Airbus, which has not given a list price for the A321XLR, launched the new plane on Monday, aiming to carve out new routes for airlines with smaller planes and steal a march on Boeing's plans for a potential all new jet for the middle of the market.
The deals are a big vote of confidence in the European planemaker, a day after major customer British Airways owner IAG signed a letter of intent to buy 200 of Boeing Co's 737 MAX jets, a model that has been grounded since March after two deadly crashes.
Asked about the IAG deal, Franke, who struck the largest-ever plane deal by number of aircraft with Airbus in 2017, called the A321neo the most efficient single-aisle jet.
Franke's Indigo Partners signed a memorandum of understanding to buy 32 of A321XLR aircraft and to convert 18 existing A320 family jet orders to the larger model.

 The jets will be allocated to Hungary's Wizz Air, US carrier Frontier Airlines and Chile's JetSMART, in which Indigo Partners owns stakes. Industry experts estimate the deal for the 32 aircraft could be valued at around $4.5 billion, based on a slight premium to the A321neo's list price of $129.5 million, although most airlines get significant discounts.

Monday, May 6, 2019

Boeing did not disclose 737 MAX alert issue for more than a year, says FAA

International News

Boeing Co did not tell US regulators for more than a year that it inadvertently made an alarm alerting pilots to a mismatch of flight data optional on the 737 MAX, instead of standard as on earlier 737s, but insisted on Sunday the missing display represented no safety risk.

The US planemaker has been trying for weeks to dispel suggestions that it made airlines pay for safety features after it emerged that an alert designed to show discrepancies in Angle of Attack readings from two sensors was optional on the 737 MAX.

Erroneous data from a sensor responsible for measuring the angle at which the wing slices through the air - known as the Angle of Attack - is suspected of triggering a flawed piece of software that pushed the plane downward in two recent crashes.

In a statement, Boeing said it only discovered once deliveries of the 737 MAX had begun in 2017 that the so-called AOA Disagree alert was optional instead of standard as it had intended, but added that was not critical safety data.

A Federal Aviation Administration official told Reuters on Sunday that Boeing waited 13 months before informing the agency in November 2018.

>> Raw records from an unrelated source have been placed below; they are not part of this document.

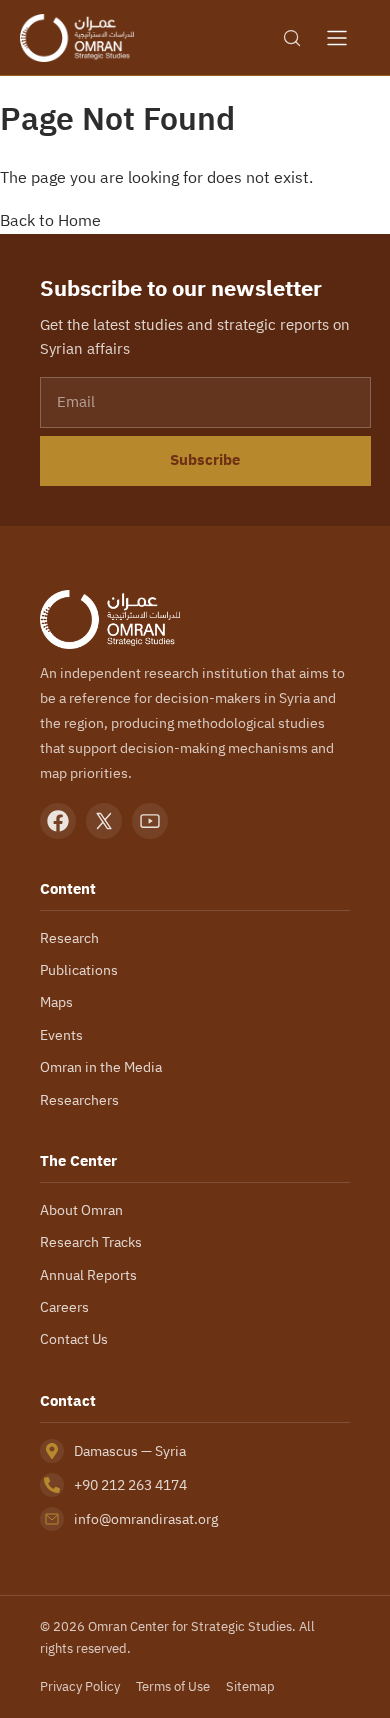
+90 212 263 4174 (130, 1485)
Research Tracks (91, 1242)
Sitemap (250, 1686)
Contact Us (74, 1339)
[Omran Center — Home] (77, 38)
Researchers (79, 1100)
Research (69, 938)
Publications (79, 970)
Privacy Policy (80, 1686)
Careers (64, 1307)
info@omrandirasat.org (146, 1519)
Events (61, 1035)
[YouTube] (150, 821)
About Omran (81, 1210)
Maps (56, 1002)
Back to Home (50, 220)
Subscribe (205, 460)
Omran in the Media (101, 1067)
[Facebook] (58, 821)
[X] (104, 821)
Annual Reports (88, 1275)
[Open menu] (337, 38)
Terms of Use (173, 1686)
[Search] (292, 38)
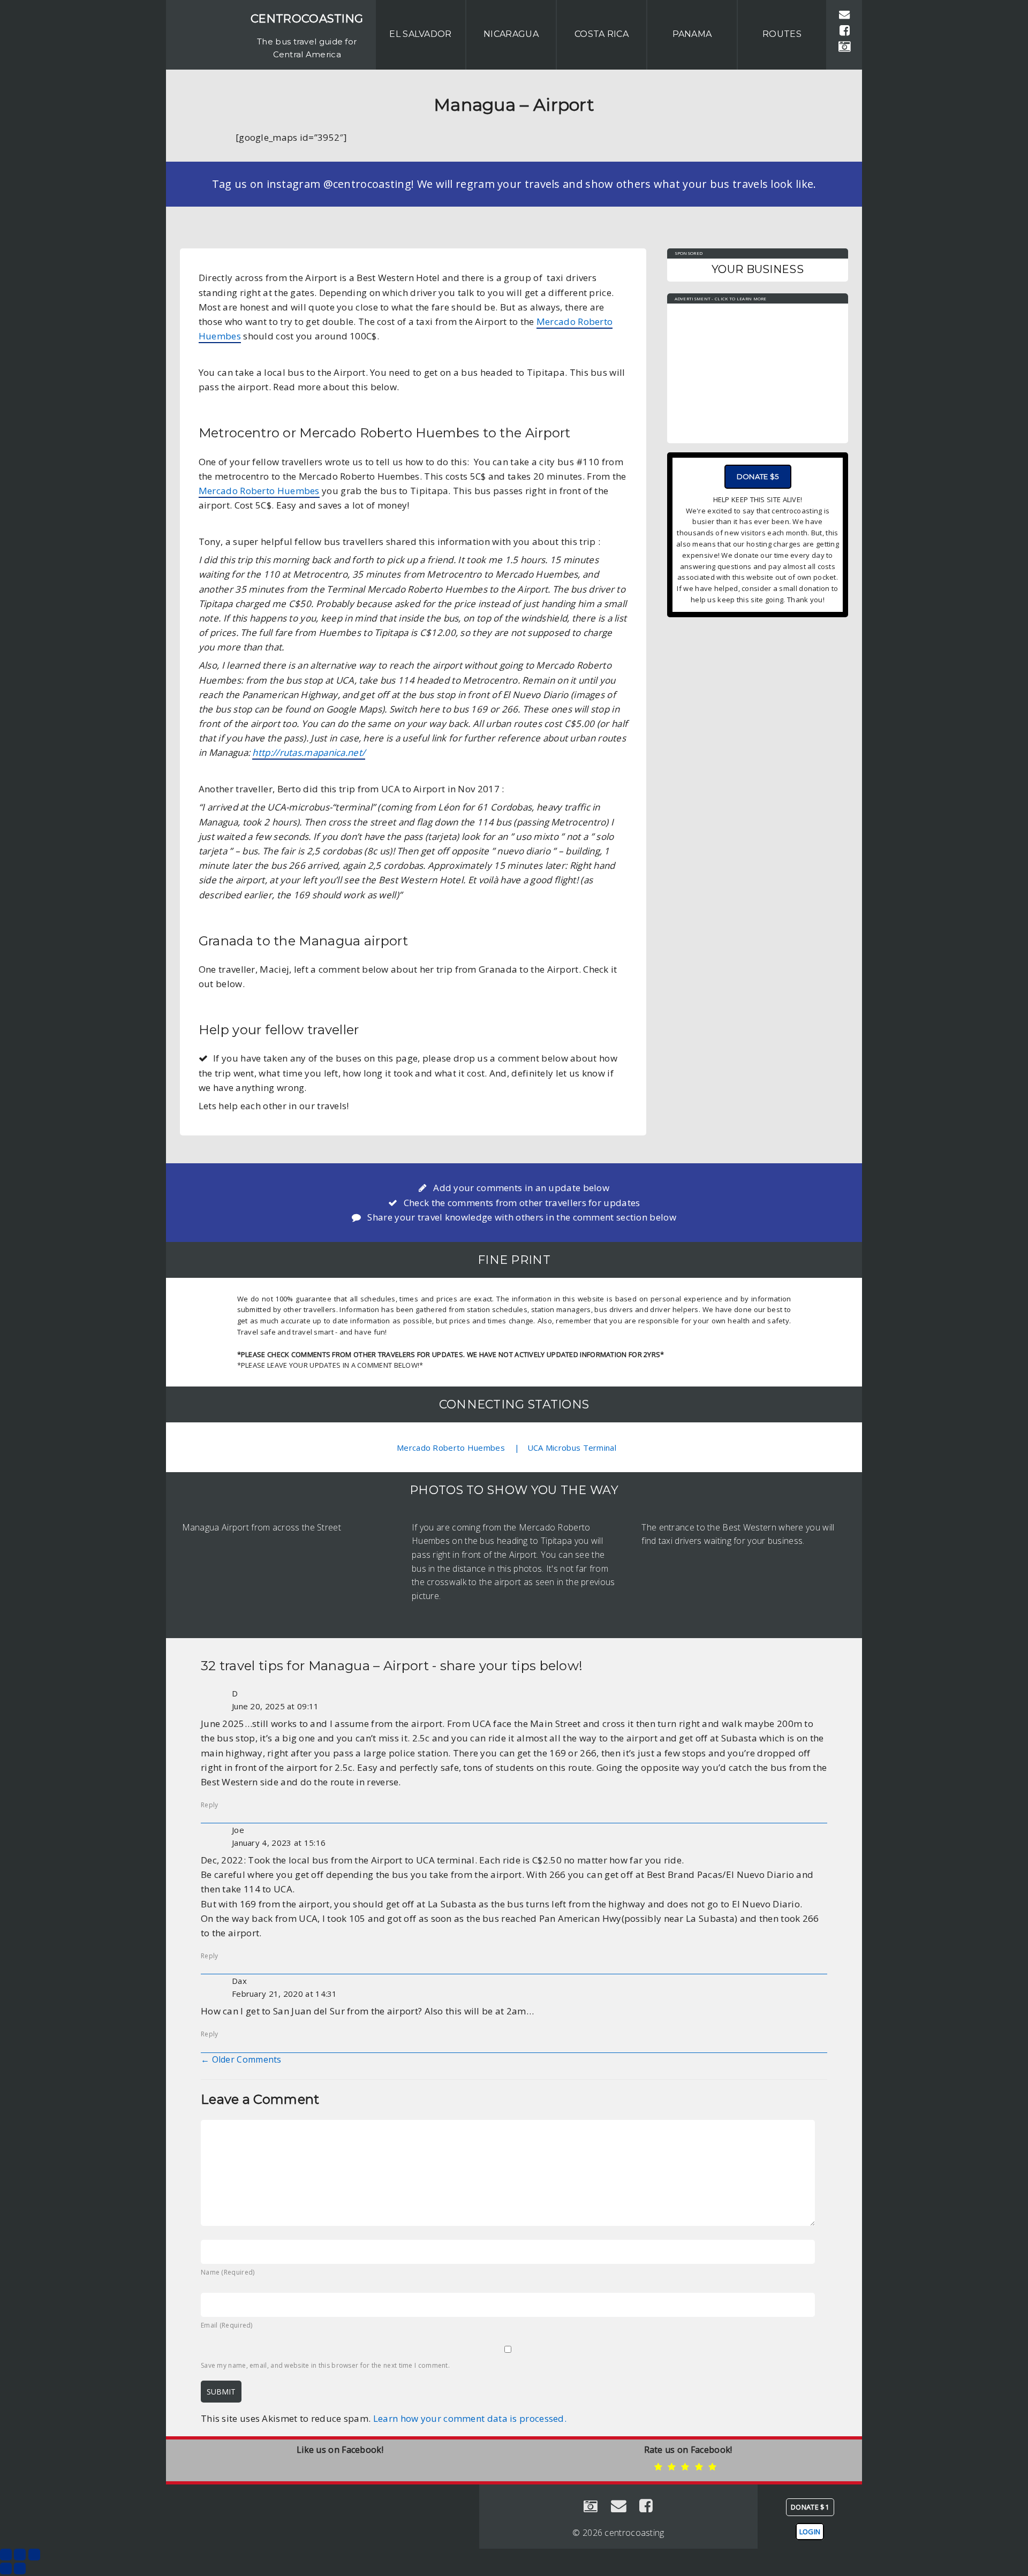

By becoming optional, the alert had been treated in the same way as a separate indicator showing raw AOA data, which is seldom used by commercial pilots and had been an add-on for years."Neither the angle of attack indicator nor the AOA Disagree alert are necessary for the safe operation of the airplane," Boeing said.


 "They provide supplemental information only, and have never been considered safety features on commercial jet transport airplanes."